Label words present in the page based on a regex pattern and a Python expression that is evaluated on the pattern and words. The expression uses Python syntax and the following special variables:

  • WORD: the word to evaluate
  • PATTERN: the regex pattern

The special variables have the following properties:

  • top, bottom, left, right: the bounding box of the word
  • center: the center of the word (midpoint between left and right)
  • middle: the middle of the word (midpoint between top and bottom)
  • char_start, char_end: the character start and end indices of the word
  • line_id: the line index of the word
  • par_id: the paragraph index of the word
  • area_id: the area index of the word
  • page_id: the page index of the word
  • row_id: the row index of the word, which is useful for multi-column documents

This builder highlights words that match the expression in the data viewer to help with iteration.

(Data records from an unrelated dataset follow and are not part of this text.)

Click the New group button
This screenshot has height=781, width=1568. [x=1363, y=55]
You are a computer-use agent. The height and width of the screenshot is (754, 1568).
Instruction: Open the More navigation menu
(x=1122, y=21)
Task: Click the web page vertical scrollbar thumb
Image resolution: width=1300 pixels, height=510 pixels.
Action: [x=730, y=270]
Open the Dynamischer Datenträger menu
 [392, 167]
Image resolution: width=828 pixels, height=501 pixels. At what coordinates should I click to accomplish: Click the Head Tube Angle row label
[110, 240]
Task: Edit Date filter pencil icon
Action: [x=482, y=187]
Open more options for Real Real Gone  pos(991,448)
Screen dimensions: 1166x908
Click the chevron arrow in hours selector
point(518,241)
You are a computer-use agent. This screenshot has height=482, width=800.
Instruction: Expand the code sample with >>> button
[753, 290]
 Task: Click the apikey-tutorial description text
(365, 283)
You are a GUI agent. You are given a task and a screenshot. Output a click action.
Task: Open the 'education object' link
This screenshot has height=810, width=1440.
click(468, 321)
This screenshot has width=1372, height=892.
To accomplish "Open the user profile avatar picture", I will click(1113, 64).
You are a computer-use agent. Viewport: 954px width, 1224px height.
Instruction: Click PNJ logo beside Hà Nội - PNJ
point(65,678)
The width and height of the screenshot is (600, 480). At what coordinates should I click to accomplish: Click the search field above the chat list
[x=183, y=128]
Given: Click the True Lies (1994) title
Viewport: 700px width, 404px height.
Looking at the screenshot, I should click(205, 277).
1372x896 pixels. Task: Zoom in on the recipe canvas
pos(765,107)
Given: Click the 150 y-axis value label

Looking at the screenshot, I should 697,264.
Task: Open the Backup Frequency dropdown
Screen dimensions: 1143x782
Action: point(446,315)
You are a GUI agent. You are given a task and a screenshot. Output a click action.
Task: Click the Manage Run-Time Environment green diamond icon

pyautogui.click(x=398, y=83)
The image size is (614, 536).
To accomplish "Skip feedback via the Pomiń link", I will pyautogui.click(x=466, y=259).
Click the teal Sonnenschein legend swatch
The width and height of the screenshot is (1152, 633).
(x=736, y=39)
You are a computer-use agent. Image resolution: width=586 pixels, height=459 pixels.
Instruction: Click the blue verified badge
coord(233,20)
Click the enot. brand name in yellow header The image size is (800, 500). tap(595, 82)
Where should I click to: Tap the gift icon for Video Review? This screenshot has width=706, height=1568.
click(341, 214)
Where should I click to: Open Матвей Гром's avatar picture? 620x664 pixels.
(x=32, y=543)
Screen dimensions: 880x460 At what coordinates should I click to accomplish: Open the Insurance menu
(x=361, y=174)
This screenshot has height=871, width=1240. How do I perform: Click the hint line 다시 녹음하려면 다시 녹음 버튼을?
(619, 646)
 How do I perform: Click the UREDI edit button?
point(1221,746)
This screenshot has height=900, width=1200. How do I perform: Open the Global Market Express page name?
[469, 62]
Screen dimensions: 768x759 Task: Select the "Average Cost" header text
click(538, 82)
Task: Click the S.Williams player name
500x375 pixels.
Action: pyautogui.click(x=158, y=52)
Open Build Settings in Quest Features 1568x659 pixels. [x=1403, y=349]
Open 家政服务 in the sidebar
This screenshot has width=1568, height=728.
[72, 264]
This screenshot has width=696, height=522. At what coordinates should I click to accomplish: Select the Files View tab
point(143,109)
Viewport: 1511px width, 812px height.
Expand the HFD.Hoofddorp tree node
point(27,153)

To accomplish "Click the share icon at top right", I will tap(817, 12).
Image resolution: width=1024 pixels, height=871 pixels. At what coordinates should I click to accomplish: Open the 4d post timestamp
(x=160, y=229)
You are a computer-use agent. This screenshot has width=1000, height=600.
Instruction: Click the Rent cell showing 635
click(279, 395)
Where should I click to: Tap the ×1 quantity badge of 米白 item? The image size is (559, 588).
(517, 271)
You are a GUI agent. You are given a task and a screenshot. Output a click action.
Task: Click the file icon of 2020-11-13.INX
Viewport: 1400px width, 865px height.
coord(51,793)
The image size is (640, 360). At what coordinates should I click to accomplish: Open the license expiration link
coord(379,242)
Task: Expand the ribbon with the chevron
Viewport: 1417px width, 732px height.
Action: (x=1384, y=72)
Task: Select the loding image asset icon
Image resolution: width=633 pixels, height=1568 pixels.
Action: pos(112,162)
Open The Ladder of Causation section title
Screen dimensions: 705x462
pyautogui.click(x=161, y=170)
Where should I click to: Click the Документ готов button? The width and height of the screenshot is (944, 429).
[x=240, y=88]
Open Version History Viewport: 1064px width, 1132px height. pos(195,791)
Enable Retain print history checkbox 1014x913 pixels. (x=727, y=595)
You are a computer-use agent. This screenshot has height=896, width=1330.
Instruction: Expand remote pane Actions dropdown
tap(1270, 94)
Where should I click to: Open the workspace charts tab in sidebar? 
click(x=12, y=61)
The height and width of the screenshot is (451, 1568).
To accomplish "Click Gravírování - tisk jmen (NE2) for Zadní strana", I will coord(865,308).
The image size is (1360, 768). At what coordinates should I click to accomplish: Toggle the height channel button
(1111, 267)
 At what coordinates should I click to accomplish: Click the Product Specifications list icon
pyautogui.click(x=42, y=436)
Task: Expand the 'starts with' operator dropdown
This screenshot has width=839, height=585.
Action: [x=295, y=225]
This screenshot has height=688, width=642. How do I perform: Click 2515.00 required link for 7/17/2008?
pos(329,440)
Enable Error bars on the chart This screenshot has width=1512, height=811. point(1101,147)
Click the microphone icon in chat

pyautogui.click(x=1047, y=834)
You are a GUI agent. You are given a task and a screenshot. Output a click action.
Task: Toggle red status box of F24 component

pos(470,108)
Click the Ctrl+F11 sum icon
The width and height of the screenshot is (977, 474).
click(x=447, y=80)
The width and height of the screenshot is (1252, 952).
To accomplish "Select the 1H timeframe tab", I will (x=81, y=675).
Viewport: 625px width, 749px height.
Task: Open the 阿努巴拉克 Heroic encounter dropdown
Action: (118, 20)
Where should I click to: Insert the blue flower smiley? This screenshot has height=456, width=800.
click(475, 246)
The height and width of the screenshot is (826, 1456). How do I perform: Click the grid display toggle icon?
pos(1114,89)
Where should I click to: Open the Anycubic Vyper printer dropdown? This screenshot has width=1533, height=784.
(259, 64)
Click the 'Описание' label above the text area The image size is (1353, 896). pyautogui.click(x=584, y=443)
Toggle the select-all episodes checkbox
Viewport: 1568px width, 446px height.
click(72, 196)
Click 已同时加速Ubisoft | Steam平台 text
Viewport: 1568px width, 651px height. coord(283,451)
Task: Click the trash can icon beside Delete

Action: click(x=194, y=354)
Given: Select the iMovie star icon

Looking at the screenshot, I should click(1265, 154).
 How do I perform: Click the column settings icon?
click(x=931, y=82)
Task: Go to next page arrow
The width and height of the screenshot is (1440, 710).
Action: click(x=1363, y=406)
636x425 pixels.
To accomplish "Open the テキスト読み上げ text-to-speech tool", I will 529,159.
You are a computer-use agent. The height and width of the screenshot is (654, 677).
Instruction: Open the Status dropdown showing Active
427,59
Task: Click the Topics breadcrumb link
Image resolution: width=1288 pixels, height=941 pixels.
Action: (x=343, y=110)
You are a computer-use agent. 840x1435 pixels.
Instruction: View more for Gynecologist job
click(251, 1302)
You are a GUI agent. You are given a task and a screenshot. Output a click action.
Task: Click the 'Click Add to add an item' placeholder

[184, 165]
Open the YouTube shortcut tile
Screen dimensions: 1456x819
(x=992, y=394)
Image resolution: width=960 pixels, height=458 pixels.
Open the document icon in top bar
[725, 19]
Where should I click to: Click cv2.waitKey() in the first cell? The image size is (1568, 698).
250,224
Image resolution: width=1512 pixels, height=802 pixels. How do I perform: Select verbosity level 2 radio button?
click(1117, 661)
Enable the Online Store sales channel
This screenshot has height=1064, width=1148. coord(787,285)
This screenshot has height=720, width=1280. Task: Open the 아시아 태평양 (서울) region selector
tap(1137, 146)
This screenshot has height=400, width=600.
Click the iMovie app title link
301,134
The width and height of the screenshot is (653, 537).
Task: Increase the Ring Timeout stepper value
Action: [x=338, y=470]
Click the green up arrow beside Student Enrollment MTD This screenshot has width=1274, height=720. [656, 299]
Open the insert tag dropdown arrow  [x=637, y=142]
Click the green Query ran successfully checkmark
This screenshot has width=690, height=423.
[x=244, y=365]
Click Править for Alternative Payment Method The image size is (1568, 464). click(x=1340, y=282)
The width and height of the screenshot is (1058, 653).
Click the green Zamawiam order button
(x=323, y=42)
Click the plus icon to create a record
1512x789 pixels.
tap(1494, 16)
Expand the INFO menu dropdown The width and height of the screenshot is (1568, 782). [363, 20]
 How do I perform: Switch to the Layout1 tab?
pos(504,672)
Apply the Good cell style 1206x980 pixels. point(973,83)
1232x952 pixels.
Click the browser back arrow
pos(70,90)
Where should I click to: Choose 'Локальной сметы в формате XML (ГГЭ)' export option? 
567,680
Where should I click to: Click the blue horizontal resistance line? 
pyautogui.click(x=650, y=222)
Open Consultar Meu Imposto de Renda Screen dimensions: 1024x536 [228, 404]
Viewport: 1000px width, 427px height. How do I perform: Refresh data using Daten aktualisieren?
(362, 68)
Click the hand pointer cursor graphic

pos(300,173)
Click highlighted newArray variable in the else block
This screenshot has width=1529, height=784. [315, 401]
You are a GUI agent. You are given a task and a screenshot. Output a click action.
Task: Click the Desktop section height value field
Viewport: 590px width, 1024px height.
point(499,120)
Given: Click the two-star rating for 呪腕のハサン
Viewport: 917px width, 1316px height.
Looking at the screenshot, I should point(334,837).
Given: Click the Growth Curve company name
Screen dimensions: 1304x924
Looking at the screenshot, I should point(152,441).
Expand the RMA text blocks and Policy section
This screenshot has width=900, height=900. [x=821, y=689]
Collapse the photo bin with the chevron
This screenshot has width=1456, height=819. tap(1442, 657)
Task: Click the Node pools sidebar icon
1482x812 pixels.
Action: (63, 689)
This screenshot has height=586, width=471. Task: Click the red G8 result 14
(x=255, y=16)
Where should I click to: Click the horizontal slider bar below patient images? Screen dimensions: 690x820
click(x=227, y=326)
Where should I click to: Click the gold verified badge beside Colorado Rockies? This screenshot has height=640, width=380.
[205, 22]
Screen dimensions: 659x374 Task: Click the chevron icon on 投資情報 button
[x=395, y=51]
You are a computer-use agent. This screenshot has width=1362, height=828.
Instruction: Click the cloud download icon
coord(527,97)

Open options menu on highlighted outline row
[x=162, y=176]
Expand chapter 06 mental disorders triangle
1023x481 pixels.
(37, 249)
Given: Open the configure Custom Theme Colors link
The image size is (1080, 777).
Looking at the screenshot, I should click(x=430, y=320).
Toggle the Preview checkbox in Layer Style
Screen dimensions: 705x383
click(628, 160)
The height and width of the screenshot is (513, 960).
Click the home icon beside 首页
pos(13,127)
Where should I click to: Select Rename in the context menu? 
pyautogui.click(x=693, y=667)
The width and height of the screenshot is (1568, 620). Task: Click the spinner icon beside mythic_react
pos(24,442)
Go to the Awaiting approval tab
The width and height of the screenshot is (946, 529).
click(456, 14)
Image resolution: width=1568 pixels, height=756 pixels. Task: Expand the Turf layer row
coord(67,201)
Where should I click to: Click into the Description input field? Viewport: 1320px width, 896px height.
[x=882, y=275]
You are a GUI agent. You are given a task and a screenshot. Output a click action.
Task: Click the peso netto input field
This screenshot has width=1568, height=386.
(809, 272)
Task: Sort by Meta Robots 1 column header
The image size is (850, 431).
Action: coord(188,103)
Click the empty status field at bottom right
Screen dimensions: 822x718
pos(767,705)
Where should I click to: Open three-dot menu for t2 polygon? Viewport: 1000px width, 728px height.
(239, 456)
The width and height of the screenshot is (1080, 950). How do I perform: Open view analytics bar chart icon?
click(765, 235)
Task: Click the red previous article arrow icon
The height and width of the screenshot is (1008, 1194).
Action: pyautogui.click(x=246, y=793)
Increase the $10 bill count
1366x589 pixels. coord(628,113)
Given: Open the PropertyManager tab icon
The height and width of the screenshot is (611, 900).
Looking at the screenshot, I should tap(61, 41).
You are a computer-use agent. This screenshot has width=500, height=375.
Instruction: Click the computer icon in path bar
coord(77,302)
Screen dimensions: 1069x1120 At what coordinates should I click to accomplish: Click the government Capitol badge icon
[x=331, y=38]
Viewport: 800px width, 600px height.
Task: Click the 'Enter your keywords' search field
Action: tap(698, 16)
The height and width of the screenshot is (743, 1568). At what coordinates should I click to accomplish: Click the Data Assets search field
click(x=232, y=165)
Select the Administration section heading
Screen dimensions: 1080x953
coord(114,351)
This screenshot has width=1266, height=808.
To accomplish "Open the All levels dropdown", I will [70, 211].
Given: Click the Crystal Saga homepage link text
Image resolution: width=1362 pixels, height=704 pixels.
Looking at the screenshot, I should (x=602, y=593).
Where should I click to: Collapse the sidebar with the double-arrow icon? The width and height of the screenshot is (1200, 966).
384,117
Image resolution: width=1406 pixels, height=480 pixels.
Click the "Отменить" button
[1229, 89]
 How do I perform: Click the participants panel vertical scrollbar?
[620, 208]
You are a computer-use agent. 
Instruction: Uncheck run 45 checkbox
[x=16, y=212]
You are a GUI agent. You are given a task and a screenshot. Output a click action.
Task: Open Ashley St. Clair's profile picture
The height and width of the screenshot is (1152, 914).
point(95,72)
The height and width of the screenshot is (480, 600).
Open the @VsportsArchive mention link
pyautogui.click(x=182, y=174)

This example uses the word expression builder to find the patent number in the page. The regex pattern is patent number and the expression is PATTERN.right < WORD.left and PATTERN.row_id == WORD.row_id. This builder looks for words that are to the right of "patent number" and in the same row.

word_expression_patent_num_example.webp

This builder is also effective when combined with the word regex builder above. This example finds all asset amounts in the balance sheet by combing multiple LFs:

  • Word regex LF to find all numeric words in the page, using the regex pattern \d.
  • Word expression LF to find the words that are below the term "Current assets" using the pattern Current assets and the expression WORD.row_id > PATTERN.row_id.
  • Word expression LF to find the words that are above the term "Total assets" using the pattern Total assets and the expression WORD.row_id < PATTERN.row_id.

word_expression_multi_lf_example.webp